Cities were selected by studying data and assessing where there are economic needs, including factors related to housing, employment and poverty. The on-the-ground support consists of private- and public-sector experts who work with city leadership for anywhere from two to 12 months in an effort to assess needs, provide recommendations and support strategies that advance economic recovery.
In Kansas City, for example, experts are looking at a series of economic development strategies that will target the downtown area and leverage previous investments. In Compton, experts are studying issues related to the city’s budget and its ability to provide high-quality government services.
"The unified government is in the early stages of working with National Resource Network and we've been very impressed with their team," said Kansas City Mayor Mark Holland. "We're honored that the National Resource Network has chosen to be a part of our Healthy Campus project, and we are expecting this to evolve into a national model for healthy living in an urban environment."
By the end of the year, the National Resource Network will have field experts in seven to 10 cities; in the next few years, the goal is to extend this type of support to hundreds more.
Currently, there are also 50 cities that have access to the 311 for Cities
resource.

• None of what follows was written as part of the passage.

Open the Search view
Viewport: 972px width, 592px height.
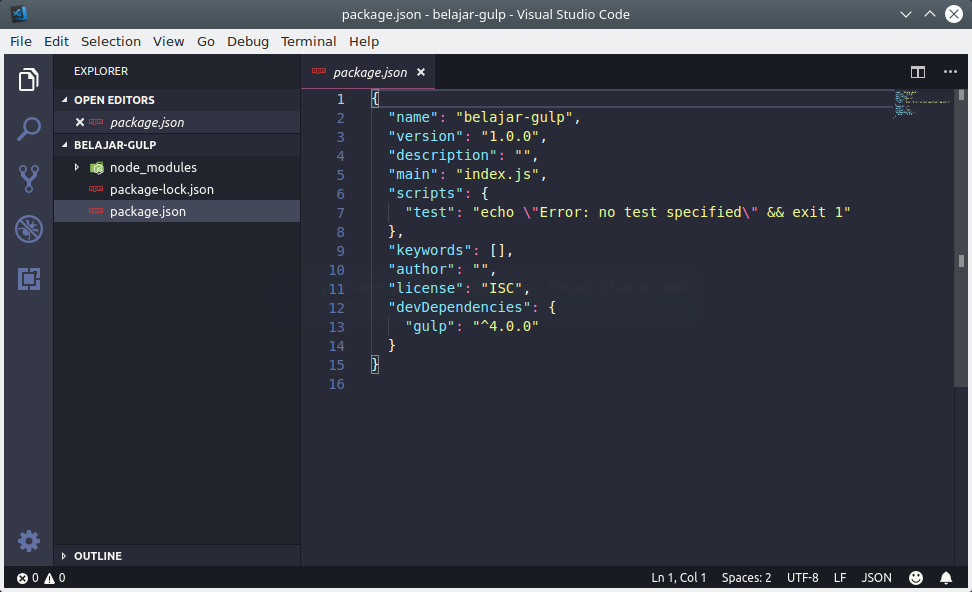(x=28, y=128)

City officials can log on and receive best practices and advice from national experts on community development, economic development, operations budget and other key issues. In the future, additional cities will be able to access assistance through this tool.
“We want to make sure that intervention and support we provide are catalytic,” Linton said. “We want to help them do something transformative in their communities, whether that is regaining their fiscal footage, turning around a waterfront or a workforce retention strategy.”

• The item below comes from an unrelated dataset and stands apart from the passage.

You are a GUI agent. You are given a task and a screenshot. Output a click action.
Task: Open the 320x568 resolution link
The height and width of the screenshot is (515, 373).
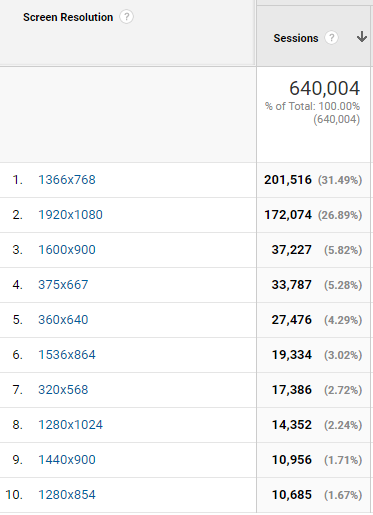click(63, 390)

Another element of the National Resource Network is to develop a series of peer networks intended for cities that are facing similar challenges or have a connection through geography in order to learn from one another.
“This isn’t just a public-sector network,” Linton said. “Over time, leading national experts in a field of practice — for example, land use — foster a connection. The federal government does not own it. There’s a stronger building of a community of practice.”
Additionally, the work taking place in the various communities will lead to a series of reports, creating accountability for the way in which the programs play out. All cities and the public will be able to access such reports in addition to the curated and searchable online resource library.
“Our hope is that there will be additional resources that contribute to this over time,” Linton said. “We want this to live beyond the life cycle of any one grant. We think we’ll be starting a national dialogue about issues that cities face in common.”